Monitoring with Metrics¶

Metrics constitutes of the measurements of resource usage or behavior that can be observed and collected all over SnappyData clusters. Using the Metrics, you can monitor the cluster health and statistics. Monitoring the clusters allows you to do the following:

Increase availability by quickly detecting downtime/degradation.
Facilitate performance monitoring by external tools. These external tools can handle functions such as metrics aggregation, alerting, and visualization.

SnappyData uses the Spark’s Metrics Subsystem for metrics collection. This system allows you to publish the metrics to a variety of sinks that you can enable for metrics collection. Spark supports the following sinks for Metrics. SnappyData can send metrics to all these sinks. However, MetricsServlet sink is enabled by default and all the metrics get published here.

Sink	Description
MetricsServlet	Adds a servlet within the existing Spark UI to serve metrics data as JSON data. The metrics are published here by default and can be easily accessible via a web page. The servlet URL is http://:5050/metrics/json.
JmxSink	Register metrics for viewing in a JMX console. Monitoring tools/ agents that understand the JMX protocol, such as JMX exporter from Prometheus, can export this information to external monitoring systems for storage and visualization.
CsvSink	Exports metrics data to CSV files at regular intervals.
ConsoleSink	Logs metrics information to the console.
GraphiteSink	Sends metrics to a Graphite node.
Slf4jSink	Sends metrics to slf4j as log entries.

Note

You cannot store metrics for long term retention as well as for archival purposes. Detailed instructions for integration with external monitoring systems to build monitoring dashboards by sourcing metrics data from the sinks will be published in a future release.

▸ DIRECTIVE: According to the page on monitoring SnappyData with metrics, which sink is enabled by default? The data from here on comes from a separate source.

▸ SOURCE MATERIAL:
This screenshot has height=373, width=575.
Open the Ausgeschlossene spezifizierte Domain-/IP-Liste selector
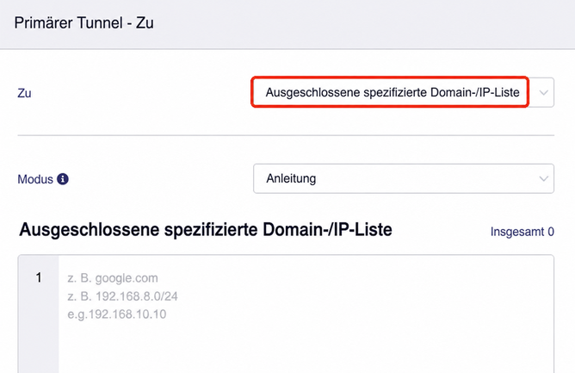click(403, 92)
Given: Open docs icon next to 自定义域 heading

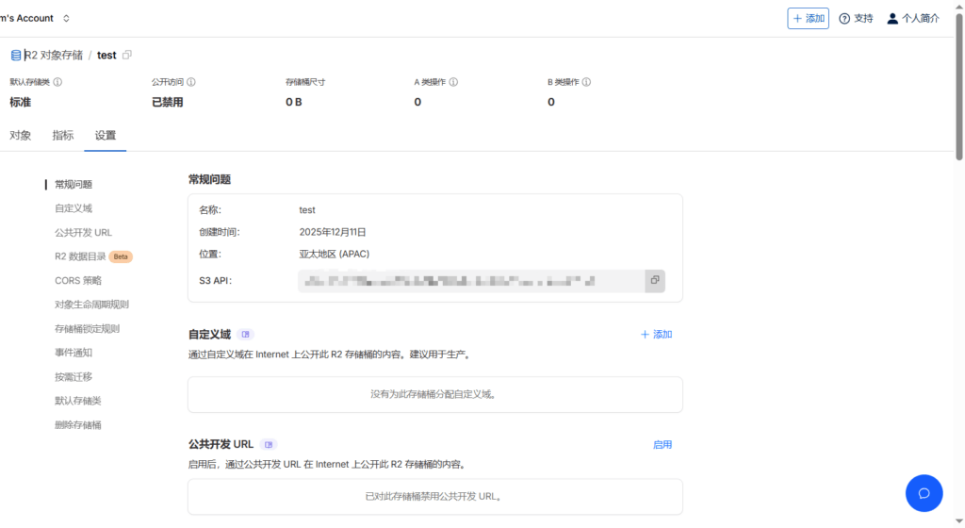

▸ SOLUTION: MetricsServlet